Nos hemos encontrado, otra vez, con el lenguaje apocalíptico: un género literario aparecido en Israel dos siglos antes de la venida de Jesús y que se prolongaría durante un siglo después, tomando el relevo al profetismo. Las esperanzas de los profetas no se habían cumplido; el pueblo de Israel, en vez de lograr la independencia, había sido sometido por sucesivos imperios paganos hasta dar la impresión de que a Dios se le había escapado el control de la historia. En ese contexto, la corriente apocalíptica carga las tintas a fin de lograr que, en medio de la mayor oscuridad, se encendiera la luz de la esperanza; para proclamar que Dios es el señor de la historia, que él tendrá la última palabra.
Hoy, tal vez, habríamos utilizado otro lenguaje menos astral. Podríamos hablar de los arsenales de armamentos atómicos, del aumento de las desigualdades sociales entre los países, de los millones de emigrantes y refugiados que llaman con urgencia a nuestras puertas, de las amenazas a Occidente por parte de grupos radicales pseudoreligiosos. Parecería que nos acercáramos a un final trágico del mundo.
Ante un panorama tan desolador parecería de ilusos seguir soñando, creyendo y esperando en un mundo nuevo. Pero ahí, en medio de un mundo que se nos presenta tantas veces caótico, resuena la palabra de Jesús como Buena Noticia: “Entonces verán al Hijo del hombre venir con gran poder y gloria.
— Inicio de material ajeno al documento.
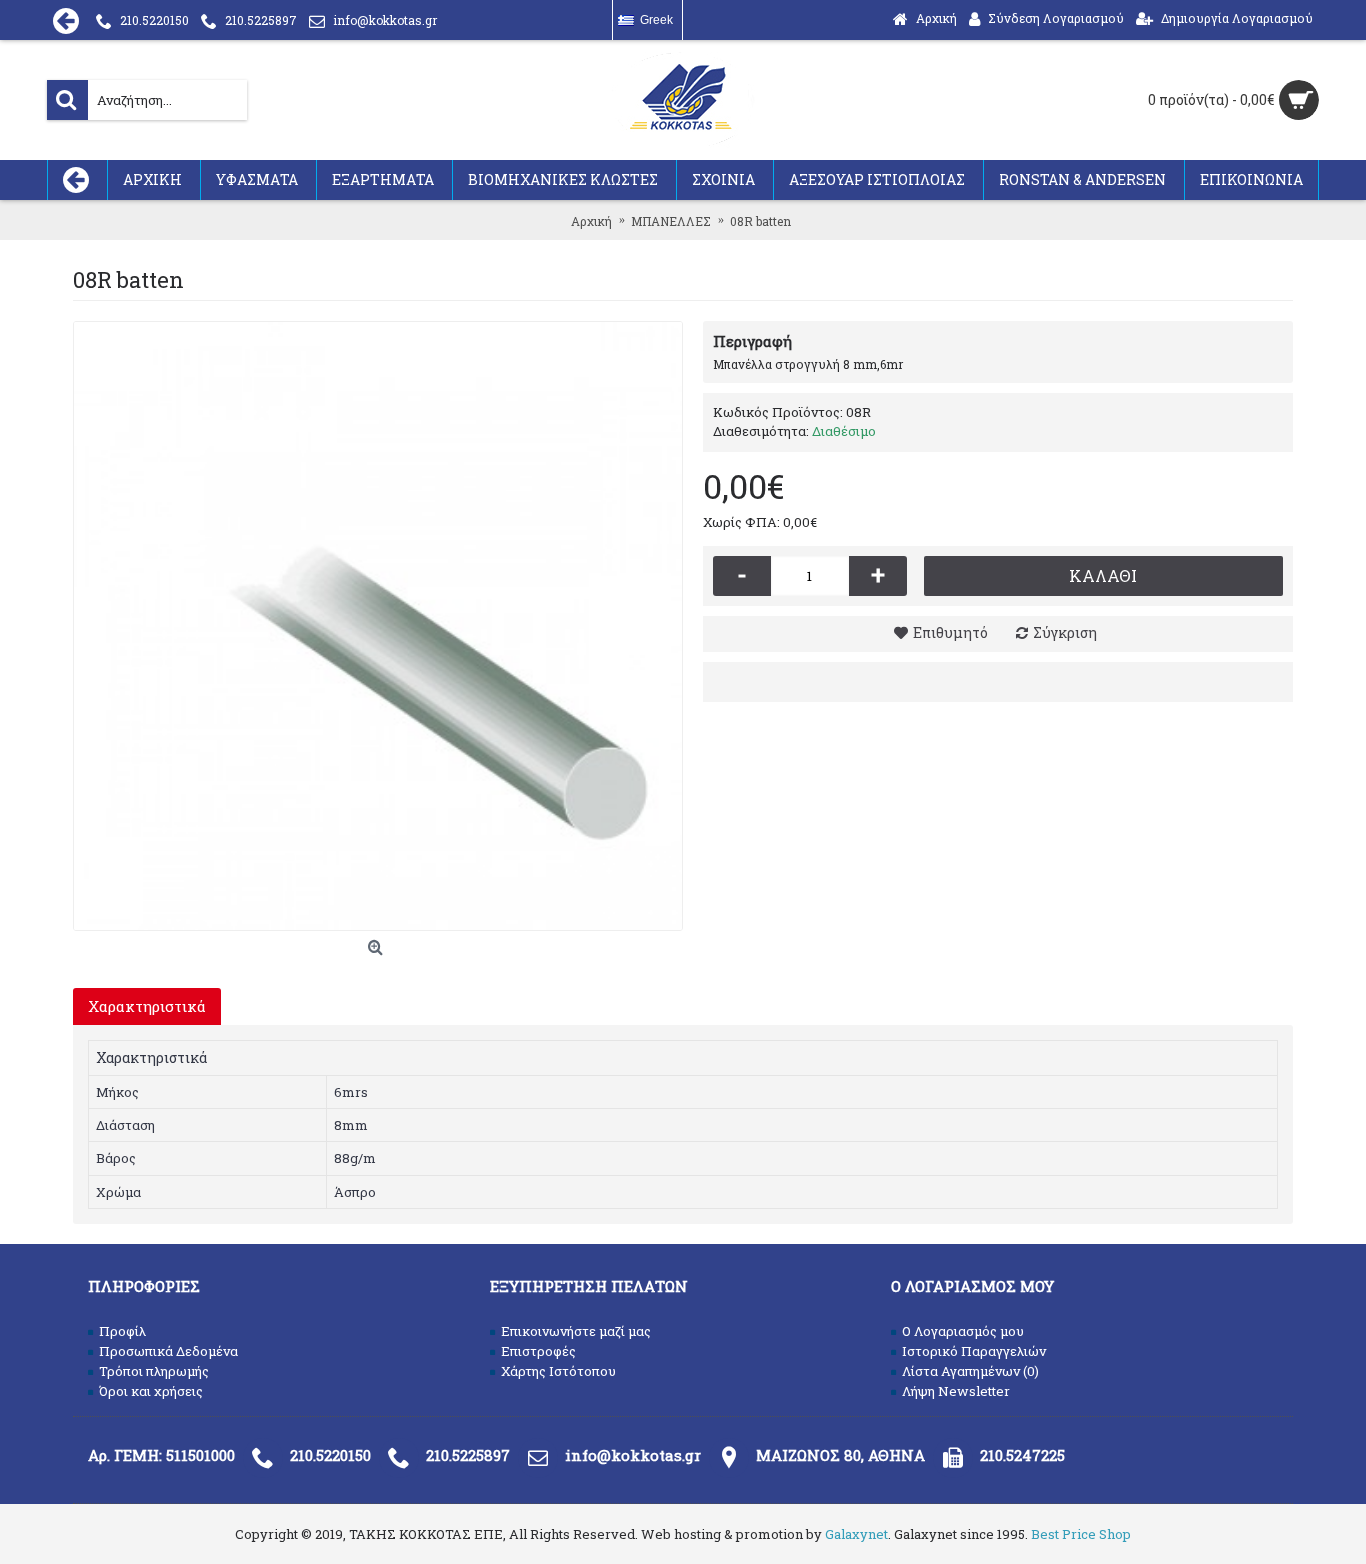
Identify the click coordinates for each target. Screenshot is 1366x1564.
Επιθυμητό (950, 632)
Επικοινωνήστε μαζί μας (576, 1331)
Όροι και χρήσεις (151, 1391)
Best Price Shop (1081, 1534)
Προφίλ (122, 1331)
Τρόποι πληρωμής (154, 1371)
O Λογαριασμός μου (963, 1331)
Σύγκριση (1065, 632)
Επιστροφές (538, 1351)
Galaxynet (856, 1534)
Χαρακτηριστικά (147, 1006)
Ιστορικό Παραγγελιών (974, 1351)
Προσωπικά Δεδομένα (168, 1351)
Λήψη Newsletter (956, 1391)
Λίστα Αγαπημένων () (970, 1371)
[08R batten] (378, 626)
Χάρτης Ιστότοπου (558, 1371)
Cuando empiece a suceder esto, levantaos, alzad la cabeza, se acerca vuestra liberación”. La esperanza del cristiano debe brillar incluso en medio de las tragedias humanas; capacita para amar por encima del odio, de unir las manos para transformar el mundo, de esperar contra toda esperanza.
Tal vez muchas personas no sepan ya qué es el “adviento”. ¿Vivimos los que nos llamamos cristianos conscientes de estar siempre en adviento? Porque cuando el mundo y la historia se conciben traspasados de trascendencia, resulta que es verdad que todo es adviento. Pasado, presente y futuro giran pendientes de Aquél que vino, que vendrá y que está viniendo permanentemente.
El pueblo de Israel, después de un largo calvario de esclavitudes, privaciones y destierros, fue dándose cuenta de que Dios no les había abandonado. La reflexión sobre el pasado hizo que Aquél se convirtiera en figura y anticipo, en ejercicio de esperanza para anhelar un adviento futuro.
“Cuando llegó la plenitud de los tiempos, envió Dios a su Hijo, nacido de mujer, nacido bajo la ley, para rescatar a los que estaban bajo la ley”. Así empezó un nuevo ciclo de ese adviento tridimensional, la bella danza de la esperanza.
Las cuatro semanas de adviento pretenden eso: que los hombres del siglo XXI nos demos cuenta de que un día, hace más de dos mil años, “apareció la misericordia de nuestro Dios y nos trajo la salvación”. La eternidad se mezcló con el tiempo. Apoyados también nosotros en la esperanza que despierta el adviento pasado, aprendemos, como el pueblo de Israel, a vivir en la esperanza del adviento futuro. Que imitemos al criado solícito, viviendo sobriamente, honradamente, religiosamente, aguardando la dicha que esperamos. Porque el Señor vendrá a la hora que menos pensemos. Sus palabras no fallarán.